Is Cyprus unemployment really 9.3%?

361 views
2 mins read

By Fiona Mullen

Eurostat announced last week that the unemployment rate in Cyprus had reached a record 9.3% in December, up from 6.5% in January.
But this is just one of three competing figures produced for unemployment in Cyprus, which makes working out the real unemployment rate a little bit tricky.
The first and most comprehensive figure is the quarterly Labour Force Survey (LFS). It is based on a large sample of household and includes as unemployed anyone who reports that they have been actively looking for work.
The only problem with this survey is that it is published with a lag, so the most recent statistics are for the third quarter of 2011. According to the LFS, the number of unemployed was 30,829 and the unemployment rate was 7.3%, up from 5.8% in the third quarter of 2010.
The most up to date statistics are the registered unemployed. However, there are two problems with this figure.
First, the Statistical Service stopped producing a registered unemployment rate several years ago, finding it too misleading, so it only publishes the level.
Second, this measure counts only those who register for unemployment, so is bound to under-report the real unemployment level. For example unemployment benefit is typically paid only for six months, therefore not everyone registers once they stop being eligible for benefits.
According to the registered unemployed figures, at the end of the third quarter of 2011, registered unemployment was 20,671, rather lower than the 30,829 reported by the LFS for the whole quarter.
However, registered unemployment had climbed to 37,102 in January.
Finally, there is the monthly unemployment rate reported by Eurostat. Eurostat does not get its figure from the Statistical Service of Cyprus but simply estimates it based on a mixture of the LFS and the registered unemployment rate.
Eurostat reported an unprecedented unemployment rate of 9.3% and an unemployment level of (rounded) 38,000 for December.
This implies two things. First, that overall unemployment must have shot up by around 23% between September and December. This was certainly the case for registered unemployment, which rose by just over 24% from 26,483 at the end of September to 32,895 in December.
Moreover, the increase of LFS unemployment levels in 2010 (19.9%) was not that different from the increase in registered unemployment levels in 2010 (19.3% December to December).
So perhaps Eurostat is right to assume that the increase in overall unemployment from September to December was the same as the increase in registered unemployment in the same period.
Second, the Eurostat figure implies that the labour force in December was about 408,602.
This means that it rose by more than 5,300 from the 403,284 recorded by the Labour Force Survey in the third quarter.
Now, it is true that the labour force tends to grow in the last three months of the year because of school and university leavers.

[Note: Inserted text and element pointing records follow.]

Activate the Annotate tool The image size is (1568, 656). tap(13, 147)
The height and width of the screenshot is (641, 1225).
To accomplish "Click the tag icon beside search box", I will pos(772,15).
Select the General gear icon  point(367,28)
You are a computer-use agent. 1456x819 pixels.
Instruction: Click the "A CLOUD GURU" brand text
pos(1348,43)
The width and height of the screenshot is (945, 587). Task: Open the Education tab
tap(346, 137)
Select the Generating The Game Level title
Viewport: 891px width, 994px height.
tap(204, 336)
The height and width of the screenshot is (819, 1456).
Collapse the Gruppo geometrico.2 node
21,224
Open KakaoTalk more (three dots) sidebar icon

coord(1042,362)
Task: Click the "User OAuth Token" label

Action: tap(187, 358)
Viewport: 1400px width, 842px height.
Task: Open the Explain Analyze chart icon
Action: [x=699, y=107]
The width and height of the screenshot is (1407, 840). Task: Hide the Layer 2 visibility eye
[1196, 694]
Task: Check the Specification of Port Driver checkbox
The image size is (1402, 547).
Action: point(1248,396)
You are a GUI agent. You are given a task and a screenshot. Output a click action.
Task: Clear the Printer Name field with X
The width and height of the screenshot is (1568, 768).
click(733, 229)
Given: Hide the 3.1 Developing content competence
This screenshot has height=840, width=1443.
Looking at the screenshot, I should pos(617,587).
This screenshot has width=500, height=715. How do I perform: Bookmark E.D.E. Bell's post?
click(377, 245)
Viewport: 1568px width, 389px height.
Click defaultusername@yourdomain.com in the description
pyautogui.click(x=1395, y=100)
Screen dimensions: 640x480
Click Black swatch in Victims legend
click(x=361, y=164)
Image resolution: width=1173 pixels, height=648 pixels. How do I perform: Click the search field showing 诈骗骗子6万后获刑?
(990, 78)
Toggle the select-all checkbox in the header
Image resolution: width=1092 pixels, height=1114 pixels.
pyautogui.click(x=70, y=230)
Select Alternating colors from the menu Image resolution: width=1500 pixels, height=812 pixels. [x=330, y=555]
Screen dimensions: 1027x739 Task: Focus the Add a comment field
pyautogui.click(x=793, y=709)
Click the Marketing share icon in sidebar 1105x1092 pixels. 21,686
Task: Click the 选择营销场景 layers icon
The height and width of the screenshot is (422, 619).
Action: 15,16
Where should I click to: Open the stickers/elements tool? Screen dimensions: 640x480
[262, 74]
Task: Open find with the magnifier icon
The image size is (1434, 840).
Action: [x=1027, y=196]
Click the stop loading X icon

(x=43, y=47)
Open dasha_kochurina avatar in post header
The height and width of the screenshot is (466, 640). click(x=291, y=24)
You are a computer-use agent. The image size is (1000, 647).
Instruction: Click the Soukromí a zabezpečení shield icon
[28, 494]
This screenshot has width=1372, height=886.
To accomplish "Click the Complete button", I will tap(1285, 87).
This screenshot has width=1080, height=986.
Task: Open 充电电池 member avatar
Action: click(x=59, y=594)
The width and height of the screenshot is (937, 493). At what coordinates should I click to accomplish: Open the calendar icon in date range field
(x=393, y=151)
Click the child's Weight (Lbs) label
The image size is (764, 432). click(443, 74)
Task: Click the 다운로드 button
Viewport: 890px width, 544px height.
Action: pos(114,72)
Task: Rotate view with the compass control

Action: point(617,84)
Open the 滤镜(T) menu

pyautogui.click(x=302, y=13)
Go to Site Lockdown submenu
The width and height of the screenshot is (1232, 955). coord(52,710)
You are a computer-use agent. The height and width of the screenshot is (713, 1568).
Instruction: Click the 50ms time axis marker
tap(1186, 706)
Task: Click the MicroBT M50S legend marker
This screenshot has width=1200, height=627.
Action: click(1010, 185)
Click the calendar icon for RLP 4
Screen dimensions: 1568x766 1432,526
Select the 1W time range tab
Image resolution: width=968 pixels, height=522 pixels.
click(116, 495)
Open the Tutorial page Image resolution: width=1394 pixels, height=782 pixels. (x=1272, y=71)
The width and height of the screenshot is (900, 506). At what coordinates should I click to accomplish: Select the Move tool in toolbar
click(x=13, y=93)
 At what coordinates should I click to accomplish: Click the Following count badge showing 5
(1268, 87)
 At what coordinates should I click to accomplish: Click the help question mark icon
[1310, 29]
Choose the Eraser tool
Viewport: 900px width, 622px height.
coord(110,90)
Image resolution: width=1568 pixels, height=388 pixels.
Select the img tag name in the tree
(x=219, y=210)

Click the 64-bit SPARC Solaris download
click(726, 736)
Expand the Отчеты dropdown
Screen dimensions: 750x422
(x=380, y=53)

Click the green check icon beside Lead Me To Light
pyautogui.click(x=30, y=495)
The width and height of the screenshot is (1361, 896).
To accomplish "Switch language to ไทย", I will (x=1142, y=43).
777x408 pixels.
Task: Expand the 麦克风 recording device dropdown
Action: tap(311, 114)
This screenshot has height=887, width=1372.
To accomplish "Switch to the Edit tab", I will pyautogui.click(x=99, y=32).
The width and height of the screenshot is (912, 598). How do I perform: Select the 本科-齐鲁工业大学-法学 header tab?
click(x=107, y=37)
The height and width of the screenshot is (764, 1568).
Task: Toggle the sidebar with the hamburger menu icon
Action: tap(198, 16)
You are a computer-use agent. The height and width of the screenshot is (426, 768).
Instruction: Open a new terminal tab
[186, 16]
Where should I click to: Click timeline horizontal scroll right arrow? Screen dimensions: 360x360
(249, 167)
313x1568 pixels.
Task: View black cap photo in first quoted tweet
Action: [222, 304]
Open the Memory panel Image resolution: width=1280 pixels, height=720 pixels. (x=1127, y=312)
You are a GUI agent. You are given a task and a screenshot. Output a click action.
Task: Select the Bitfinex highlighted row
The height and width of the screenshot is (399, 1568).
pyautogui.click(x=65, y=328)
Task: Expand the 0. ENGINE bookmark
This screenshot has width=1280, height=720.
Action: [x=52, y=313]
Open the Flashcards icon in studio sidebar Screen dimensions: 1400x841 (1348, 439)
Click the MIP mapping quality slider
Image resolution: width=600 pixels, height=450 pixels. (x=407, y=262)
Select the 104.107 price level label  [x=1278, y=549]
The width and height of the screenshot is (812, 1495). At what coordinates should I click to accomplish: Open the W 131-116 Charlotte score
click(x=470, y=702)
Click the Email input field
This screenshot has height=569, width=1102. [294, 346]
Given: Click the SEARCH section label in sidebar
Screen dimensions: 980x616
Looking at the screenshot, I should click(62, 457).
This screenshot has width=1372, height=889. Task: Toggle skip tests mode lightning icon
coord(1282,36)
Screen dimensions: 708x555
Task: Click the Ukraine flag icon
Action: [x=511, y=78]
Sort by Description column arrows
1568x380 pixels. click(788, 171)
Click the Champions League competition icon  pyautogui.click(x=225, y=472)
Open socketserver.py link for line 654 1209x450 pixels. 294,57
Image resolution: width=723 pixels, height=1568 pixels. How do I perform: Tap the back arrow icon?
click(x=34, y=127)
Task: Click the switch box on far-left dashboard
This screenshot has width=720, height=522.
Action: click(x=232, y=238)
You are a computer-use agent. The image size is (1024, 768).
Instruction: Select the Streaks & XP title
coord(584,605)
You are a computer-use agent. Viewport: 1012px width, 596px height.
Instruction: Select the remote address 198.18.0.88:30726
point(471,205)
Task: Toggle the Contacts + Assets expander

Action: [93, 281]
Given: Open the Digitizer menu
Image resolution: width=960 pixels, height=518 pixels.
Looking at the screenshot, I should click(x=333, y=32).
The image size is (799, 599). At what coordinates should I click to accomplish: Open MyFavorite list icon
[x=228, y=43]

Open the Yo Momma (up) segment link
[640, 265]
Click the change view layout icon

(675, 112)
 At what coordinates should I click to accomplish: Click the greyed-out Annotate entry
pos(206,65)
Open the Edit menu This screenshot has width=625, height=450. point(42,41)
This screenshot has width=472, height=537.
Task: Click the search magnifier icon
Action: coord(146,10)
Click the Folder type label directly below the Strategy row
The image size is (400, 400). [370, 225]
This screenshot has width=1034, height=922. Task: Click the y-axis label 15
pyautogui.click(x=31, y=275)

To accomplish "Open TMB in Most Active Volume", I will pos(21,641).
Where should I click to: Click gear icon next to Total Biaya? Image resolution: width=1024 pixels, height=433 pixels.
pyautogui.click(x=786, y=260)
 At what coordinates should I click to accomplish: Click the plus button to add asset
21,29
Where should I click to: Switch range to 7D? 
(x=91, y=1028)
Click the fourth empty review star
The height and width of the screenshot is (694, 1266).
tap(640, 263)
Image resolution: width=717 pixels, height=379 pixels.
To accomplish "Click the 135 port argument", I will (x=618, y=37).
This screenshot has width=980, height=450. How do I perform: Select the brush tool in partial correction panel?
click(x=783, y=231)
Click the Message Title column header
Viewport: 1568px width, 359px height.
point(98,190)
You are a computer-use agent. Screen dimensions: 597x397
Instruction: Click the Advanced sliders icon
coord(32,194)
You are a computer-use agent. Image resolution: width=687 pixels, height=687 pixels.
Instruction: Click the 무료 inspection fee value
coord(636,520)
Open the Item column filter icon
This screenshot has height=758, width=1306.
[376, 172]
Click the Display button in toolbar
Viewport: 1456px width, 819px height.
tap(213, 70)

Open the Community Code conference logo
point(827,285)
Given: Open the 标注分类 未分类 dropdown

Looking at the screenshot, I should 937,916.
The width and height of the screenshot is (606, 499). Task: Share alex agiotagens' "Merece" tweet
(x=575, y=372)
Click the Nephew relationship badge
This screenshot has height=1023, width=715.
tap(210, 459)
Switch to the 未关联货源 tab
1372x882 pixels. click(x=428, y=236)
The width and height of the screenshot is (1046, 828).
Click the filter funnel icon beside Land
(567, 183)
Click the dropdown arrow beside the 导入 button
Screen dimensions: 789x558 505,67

But even in the boom time of 2007, it did not rise by more than 3,500. And in the fourth quarter of 2010 it actually declined compared with July-September.
So let’s assume for a moment that the labour force in Q4 was only 1,500 higher than in the previous quarter, rather than the 5,300 implied by Eurostat.
What difference would that make to the unemployment rate?
The truth is, not much. It pushed the estimated unemployment rate up by just one basis point from 9.3% to 9.4%.
So whichever figure we look at, there is no denying it. Unemployment is at a record high and is likely to remain so for some time yet.